*** Opening of Material provided ***

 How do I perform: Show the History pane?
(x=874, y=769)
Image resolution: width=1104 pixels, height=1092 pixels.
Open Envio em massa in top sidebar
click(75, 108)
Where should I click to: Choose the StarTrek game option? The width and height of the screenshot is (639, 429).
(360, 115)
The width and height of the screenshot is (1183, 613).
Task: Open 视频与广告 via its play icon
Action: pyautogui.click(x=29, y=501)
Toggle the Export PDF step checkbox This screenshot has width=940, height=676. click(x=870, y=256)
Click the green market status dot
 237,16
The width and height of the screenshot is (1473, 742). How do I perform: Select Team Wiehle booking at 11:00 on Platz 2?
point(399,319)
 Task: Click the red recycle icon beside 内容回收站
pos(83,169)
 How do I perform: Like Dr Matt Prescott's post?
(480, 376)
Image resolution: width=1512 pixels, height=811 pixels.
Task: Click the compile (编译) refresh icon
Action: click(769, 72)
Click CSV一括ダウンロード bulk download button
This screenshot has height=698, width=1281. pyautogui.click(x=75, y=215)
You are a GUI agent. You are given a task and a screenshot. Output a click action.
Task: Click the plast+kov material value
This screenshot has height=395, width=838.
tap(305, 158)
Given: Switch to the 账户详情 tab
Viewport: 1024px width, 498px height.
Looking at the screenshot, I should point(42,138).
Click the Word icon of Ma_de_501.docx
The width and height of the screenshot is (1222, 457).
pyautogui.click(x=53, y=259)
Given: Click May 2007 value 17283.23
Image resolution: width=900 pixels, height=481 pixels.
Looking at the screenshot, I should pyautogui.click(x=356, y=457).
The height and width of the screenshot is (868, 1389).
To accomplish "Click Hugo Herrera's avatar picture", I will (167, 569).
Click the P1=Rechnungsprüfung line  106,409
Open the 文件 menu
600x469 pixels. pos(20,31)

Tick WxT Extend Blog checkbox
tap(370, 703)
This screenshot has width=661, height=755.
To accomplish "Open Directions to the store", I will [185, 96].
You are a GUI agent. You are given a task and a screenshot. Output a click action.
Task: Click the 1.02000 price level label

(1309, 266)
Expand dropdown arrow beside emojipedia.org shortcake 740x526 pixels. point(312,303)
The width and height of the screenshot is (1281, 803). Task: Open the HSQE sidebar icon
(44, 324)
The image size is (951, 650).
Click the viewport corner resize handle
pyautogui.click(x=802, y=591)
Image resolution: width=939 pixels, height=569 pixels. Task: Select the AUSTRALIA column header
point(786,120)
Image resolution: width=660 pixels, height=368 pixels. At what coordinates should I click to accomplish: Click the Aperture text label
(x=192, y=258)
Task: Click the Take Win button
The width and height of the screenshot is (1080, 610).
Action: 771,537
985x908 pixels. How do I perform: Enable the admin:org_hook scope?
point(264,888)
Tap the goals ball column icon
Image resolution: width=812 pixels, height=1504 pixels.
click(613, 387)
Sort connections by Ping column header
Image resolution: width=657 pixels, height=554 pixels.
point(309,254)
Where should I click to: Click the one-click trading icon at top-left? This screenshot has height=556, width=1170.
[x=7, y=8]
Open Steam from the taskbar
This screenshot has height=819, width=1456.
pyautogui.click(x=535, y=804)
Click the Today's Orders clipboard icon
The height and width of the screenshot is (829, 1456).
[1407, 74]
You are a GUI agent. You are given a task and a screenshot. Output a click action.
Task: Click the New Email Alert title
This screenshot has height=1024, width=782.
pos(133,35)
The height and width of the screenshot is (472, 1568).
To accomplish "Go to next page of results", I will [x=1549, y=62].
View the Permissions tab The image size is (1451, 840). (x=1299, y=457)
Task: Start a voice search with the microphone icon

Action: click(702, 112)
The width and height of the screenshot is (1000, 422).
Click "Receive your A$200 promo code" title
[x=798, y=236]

*** Close of Material provided ***

§ Exercise objective:
Within the listing above, tally the lines holding the word "value". Give the tally only.

§ Exercise output:
2